Physicians in solo or small group practices are much more likely to say that billing requirements and paperwork are their reasons for not accepting new Medicaid patients than are physicians in large group practices and institutional settings, where centralized billing and economies of scale may ease the administrative burden of treating Medicaid patients.

Mr. Cunningham projects a continuing trend of increasing concentration in the future. Physicians, he said, are experiencing considerable financial pressures and declining real incomes because of stagnant payment rates from Medicaid and private payers. Those financial pressures are leading to some physicians reducing the amount of time they spend in volunteer activities and other less profitable aspects of their practice, which may include care of Medicaid patients.

Concentration also is likely to be spurred by the increase in Medicaid managed care enrollment and the formation on Medicaid-only health plans, he said. Enrollment in managed care plans increased from about 40% of Medicaid enrollees in 1996 to 60% by 2004, and is likely to continue to increase in the future.

While Medicaid managed care plans previously included a number of commercial plans that served a mix of Medicaid and privately insured individuals, most Medicaid managed care plans now serve Medicaid enrollees either primarily or exclusively. Physician networks that contract with these plans are likely to include practices that provide a disproportionate amount of care to Medicaid patients, such as clinics and hospital-based physicians, and exclude those that serve relatively few Medicaid patients (solo and small group practices).

According to Mr.
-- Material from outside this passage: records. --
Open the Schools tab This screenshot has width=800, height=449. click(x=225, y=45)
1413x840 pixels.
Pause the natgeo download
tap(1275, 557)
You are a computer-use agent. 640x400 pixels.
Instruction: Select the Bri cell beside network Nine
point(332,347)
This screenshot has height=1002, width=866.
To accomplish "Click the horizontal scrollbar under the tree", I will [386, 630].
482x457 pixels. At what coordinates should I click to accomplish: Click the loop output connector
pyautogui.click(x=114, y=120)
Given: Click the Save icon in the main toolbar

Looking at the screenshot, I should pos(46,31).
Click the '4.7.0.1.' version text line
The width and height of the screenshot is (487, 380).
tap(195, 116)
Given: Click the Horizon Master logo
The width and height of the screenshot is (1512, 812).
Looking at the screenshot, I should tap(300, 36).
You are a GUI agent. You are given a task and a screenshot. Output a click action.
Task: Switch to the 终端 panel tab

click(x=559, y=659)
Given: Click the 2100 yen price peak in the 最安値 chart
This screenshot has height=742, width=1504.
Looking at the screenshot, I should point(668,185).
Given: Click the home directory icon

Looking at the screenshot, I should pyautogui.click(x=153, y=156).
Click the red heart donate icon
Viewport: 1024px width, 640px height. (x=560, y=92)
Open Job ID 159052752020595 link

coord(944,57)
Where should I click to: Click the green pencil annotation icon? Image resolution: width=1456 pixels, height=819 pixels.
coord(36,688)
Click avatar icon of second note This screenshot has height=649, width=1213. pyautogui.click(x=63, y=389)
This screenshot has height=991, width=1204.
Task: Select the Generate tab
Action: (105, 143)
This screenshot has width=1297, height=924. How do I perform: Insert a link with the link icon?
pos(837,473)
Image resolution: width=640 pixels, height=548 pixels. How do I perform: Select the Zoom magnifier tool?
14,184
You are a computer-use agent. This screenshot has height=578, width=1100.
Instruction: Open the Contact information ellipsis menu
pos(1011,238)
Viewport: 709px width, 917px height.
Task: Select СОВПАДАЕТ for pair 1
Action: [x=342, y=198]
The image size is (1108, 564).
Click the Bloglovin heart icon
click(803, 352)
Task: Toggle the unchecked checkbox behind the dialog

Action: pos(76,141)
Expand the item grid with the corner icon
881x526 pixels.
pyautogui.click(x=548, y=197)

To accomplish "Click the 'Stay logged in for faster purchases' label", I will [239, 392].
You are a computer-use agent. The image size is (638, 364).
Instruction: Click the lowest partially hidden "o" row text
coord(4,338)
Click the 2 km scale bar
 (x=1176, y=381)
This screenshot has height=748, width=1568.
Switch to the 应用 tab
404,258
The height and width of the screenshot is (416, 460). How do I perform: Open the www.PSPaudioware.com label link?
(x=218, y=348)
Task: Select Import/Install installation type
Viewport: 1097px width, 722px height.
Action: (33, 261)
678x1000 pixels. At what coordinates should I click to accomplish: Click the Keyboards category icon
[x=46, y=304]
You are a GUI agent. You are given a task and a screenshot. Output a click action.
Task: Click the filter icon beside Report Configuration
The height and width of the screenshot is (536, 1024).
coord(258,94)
Cunningham, fundamental changes to the Medicaid program could effectively reduce Medicaid physician payment rates and decrease physician participation in Medicaid even further. Thus, the Deficit Reduction Act of 2005 is expected to reduce federal Medicaid spending in part by increasing enrollee cost sharing for premiums and health services. While previous laws had limited copayments to $3 or less, the Deficit Reduction Act will allow states to charge some Medicaid enrollees coinsurance amounts up to 20% for some services. If enrollees are unable to pay, as many analysts expect given the low incomes of most Medicaid enrollees, physicians will either have to accept the reduced Medicaid payment or increase their administrative costs to collect from patients.

Since low payment and high administrative costs are already serious physician concerns, some are likely to respond to the higher enrollee cost sharing by closing their practices to Medicaid patients. Mr. Cunningham said enrollees will continue to shift toward providers who are dependent on Medicaid revenue or who are obliged by their mission to serve Medicaid patients.